Given entries: Begin

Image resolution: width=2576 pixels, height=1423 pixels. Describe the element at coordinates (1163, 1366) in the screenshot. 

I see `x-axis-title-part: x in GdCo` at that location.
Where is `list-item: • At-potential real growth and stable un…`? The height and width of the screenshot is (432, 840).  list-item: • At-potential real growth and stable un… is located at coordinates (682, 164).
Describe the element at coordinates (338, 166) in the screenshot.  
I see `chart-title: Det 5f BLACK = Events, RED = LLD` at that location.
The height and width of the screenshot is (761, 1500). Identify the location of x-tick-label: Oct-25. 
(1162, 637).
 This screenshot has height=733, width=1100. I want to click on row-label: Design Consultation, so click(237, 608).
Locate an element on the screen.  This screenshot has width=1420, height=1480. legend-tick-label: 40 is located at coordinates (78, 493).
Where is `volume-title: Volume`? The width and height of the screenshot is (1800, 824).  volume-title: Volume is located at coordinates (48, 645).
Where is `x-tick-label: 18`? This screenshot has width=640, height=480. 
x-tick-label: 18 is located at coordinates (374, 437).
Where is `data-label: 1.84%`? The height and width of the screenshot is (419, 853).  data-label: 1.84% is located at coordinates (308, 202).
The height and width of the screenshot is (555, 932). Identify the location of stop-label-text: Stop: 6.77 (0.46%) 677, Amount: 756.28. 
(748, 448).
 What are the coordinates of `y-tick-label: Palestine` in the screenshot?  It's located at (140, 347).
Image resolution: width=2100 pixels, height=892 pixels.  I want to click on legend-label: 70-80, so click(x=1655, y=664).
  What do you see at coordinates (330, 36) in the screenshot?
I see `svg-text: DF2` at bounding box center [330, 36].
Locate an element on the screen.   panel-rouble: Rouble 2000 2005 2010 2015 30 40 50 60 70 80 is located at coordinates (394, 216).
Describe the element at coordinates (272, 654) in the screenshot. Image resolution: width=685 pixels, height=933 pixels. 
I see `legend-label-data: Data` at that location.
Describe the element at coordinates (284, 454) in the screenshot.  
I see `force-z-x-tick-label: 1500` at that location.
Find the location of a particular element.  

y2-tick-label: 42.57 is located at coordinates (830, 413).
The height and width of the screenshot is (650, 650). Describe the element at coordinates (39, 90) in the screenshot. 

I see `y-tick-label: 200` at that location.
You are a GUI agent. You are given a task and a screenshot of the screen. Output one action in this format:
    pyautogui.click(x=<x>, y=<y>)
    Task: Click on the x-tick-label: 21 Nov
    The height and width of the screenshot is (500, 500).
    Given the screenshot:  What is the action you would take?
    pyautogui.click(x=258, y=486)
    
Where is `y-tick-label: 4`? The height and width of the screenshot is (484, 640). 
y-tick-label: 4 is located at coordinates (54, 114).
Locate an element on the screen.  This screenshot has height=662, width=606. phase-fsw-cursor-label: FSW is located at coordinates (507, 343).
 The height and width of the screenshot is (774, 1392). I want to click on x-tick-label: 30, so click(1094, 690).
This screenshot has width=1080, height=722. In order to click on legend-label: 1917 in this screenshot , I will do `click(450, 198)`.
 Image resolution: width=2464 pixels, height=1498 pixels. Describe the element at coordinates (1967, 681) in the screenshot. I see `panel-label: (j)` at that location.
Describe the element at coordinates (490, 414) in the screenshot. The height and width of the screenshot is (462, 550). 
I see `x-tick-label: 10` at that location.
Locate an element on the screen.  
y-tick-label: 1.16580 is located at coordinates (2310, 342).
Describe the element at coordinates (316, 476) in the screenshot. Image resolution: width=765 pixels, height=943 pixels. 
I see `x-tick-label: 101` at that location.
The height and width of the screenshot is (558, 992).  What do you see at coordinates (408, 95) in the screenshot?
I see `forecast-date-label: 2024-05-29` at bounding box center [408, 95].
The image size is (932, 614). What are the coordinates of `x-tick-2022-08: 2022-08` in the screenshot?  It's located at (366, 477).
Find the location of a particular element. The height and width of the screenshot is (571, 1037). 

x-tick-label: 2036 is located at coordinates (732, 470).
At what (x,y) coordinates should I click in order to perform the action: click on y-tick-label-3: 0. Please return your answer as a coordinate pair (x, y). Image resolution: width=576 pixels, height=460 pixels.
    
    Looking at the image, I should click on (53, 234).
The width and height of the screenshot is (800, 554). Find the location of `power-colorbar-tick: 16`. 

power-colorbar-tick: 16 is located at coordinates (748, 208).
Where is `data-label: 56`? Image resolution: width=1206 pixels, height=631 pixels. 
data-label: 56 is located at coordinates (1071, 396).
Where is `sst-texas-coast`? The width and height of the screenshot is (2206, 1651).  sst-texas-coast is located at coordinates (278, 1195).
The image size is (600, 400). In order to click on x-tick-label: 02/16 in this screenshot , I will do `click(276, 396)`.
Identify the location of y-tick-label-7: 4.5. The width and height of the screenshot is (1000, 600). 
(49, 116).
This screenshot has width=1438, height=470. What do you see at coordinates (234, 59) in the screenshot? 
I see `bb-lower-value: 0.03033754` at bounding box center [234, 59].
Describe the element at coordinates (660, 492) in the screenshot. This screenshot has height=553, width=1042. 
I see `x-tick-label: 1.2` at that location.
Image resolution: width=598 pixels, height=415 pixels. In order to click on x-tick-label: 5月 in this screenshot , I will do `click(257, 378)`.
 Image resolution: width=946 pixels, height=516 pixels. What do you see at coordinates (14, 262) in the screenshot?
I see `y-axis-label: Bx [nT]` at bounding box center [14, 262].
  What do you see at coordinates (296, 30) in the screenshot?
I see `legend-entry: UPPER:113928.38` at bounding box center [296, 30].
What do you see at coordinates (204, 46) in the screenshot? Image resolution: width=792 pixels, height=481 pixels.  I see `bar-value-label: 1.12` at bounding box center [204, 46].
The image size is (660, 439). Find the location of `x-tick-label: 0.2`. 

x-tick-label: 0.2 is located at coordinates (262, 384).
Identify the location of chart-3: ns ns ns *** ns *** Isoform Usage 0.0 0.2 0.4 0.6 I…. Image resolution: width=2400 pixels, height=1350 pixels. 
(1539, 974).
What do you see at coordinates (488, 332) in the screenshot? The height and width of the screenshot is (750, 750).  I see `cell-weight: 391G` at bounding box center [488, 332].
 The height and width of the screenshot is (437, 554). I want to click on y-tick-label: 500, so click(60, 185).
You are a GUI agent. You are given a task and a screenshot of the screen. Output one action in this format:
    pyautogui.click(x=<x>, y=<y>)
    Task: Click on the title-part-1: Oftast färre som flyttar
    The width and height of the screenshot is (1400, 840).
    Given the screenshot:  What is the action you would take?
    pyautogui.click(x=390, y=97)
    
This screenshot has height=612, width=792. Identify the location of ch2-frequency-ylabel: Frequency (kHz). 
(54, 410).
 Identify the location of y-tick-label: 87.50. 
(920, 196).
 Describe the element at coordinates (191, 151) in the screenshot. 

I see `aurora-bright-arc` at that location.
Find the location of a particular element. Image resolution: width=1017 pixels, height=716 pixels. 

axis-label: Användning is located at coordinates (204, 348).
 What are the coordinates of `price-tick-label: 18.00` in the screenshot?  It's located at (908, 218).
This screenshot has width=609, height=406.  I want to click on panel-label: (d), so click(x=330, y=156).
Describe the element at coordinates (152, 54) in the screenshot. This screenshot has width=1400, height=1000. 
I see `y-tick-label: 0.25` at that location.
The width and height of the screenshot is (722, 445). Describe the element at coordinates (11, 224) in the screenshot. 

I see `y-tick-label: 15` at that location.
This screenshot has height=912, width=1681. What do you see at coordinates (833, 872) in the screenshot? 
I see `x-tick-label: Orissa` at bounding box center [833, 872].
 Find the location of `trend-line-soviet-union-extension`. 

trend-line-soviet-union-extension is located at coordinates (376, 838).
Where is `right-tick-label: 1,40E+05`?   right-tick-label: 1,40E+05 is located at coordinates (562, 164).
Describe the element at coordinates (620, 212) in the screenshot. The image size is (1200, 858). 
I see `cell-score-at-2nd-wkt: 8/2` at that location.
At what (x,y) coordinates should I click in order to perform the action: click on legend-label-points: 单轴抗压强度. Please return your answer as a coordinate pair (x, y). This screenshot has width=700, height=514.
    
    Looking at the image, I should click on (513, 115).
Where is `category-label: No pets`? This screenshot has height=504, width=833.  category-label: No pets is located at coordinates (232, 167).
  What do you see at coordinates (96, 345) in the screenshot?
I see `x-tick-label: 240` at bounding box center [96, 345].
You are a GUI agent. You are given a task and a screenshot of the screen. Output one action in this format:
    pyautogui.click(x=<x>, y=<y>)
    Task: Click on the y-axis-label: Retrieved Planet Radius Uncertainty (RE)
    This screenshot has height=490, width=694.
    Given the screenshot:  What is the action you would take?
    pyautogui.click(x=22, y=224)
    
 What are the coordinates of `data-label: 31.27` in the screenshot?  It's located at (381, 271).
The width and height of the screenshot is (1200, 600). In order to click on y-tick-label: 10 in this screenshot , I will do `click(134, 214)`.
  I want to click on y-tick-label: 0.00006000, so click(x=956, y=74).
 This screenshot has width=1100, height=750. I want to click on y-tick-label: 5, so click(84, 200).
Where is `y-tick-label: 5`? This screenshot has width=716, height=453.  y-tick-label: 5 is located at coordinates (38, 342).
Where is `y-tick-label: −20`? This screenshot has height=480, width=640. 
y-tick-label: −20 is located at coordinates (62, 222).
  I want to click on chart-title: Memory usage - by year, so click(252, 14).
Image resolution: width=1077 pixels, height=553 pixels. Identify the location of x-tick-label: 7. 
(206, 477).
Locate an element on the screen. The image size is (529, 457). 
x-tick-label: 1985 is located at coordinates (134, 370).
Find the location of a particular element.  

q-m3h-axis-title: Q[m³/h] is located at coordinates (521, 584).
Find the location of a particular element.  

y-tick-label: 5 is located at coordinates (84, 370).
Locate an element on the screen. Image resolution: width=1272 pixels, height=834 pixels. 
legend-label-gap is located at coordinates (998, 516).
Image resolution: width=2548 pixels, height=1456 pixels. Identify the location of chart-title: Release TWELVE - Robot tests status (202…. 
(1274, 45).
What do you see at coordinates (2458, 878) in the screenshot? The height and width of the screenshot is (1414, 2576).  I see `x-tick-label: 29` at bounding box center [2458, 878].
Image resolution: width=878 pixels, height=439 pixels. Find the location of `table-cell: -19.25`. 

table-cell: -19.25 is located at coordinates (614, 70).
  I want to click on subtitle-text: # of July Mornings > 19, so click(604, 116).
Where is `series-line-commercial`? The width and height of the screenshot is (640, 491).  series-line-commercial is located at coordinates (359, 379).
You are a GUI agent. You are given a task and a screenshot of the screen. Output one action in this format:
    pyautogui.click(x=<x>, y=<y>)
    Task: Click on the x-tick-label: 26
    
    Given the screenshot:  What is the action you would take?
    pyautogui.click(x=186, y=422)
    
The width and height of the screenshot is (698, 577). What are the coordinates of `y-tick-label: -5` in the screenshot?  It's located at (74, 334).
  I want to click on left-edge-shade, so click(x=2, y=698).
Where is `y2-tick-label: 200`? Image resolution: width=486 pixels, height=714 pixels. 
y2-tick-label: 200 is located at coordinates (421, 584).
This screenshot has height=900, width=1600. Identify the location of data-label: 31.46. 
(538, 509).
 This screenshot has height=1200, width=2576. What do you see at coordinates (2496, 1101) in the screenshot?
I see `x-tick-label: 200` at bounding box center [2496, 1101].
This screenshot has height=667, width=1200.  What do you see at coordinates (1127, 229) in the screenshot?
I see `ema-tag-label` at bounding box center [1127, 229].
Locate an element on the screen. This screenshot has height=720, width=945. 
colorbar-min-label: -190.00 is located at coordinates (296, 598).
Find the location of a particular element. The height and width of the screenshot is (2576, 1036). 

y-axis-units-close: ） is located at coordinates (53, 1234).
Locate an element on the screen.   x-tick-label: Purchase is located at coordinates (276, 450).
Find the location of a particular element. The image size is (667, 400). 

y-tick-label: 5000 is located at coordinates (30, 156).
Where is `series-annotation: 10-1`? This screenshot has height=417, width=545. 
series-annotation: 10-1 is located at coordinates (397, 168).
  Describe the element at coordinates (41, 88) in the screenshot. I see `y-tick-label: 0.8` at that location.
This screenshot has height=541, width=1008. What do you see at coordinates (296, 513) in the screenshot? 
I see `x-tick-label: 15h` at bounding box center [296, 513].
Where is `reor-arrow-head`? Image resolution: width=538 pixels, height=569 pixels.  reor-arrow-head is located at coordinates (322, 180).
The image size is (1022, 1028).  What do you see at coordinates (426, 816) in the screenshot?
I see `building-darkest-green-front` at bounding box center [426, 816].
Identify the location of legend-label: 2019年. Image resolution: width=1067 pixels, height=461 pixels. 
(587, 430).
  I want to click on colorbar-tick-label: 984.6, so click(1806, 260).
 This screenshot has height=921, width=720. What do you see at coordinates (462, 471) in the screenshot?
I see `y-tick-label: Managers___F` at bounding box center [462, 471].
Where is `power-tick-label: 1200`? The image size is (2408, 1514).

Given entries: End

**How to complete this task:** From the start of the material through the line containing "(748, 448).", replace "Where is" with "Find" and copy those lines with no other change.

**Exercise result:**
Image resolution: width=2576 pixels, height=1423 pixels. Describe the element at coordinates (1163, 1366) in the screenshot. 

I see `x-axis-title-part: x in GdCo` at that location.
Find `list-item: • At-potential real growth and stable un…`? The height and width of the screenshot is (432, 840).  list-item: • At-potential real growth and stable un… is located at coordinates (682, 164).
Describe the element at coordinates (338, 166) in the screenshot.  
I see `chart-title: Det 5f BLACK = Events, RED = LLD` at that location.
The height and width of the screenshot is (761, 1500). Identify the location of x-tick-label: Oct-25. 
(1162, 637).
 This screenshot has height=733, width=1100. I want to click on row-label: Design Consultation, so click(237, 608).
Locate an element on the screen.  This screenshot has width=1420, height=1480. legend-tick-label: 40 is located at coordinates (78, 493).
Find `volume-title: Volume`? The width and height of the screenshot is (1800, 824).  volume-title: Volume is located at coordinates (48, 645).
Find `x-tick-label: 18`? This screenshot has width=640, height=480. 
x-tick-label: 18 is located at coordinates (374, 437).
Find `data-label: 1.84%`? The height and width of the screenshot is (419, 853).  data-label: 1.84% is located at coordinates (308, 202).
The height and width of the screenshot is (555, 932). Identify the location of stop-label-text: Stop: 6.77 (0.46%) 677, Amount: 756.28. 
(748, 448).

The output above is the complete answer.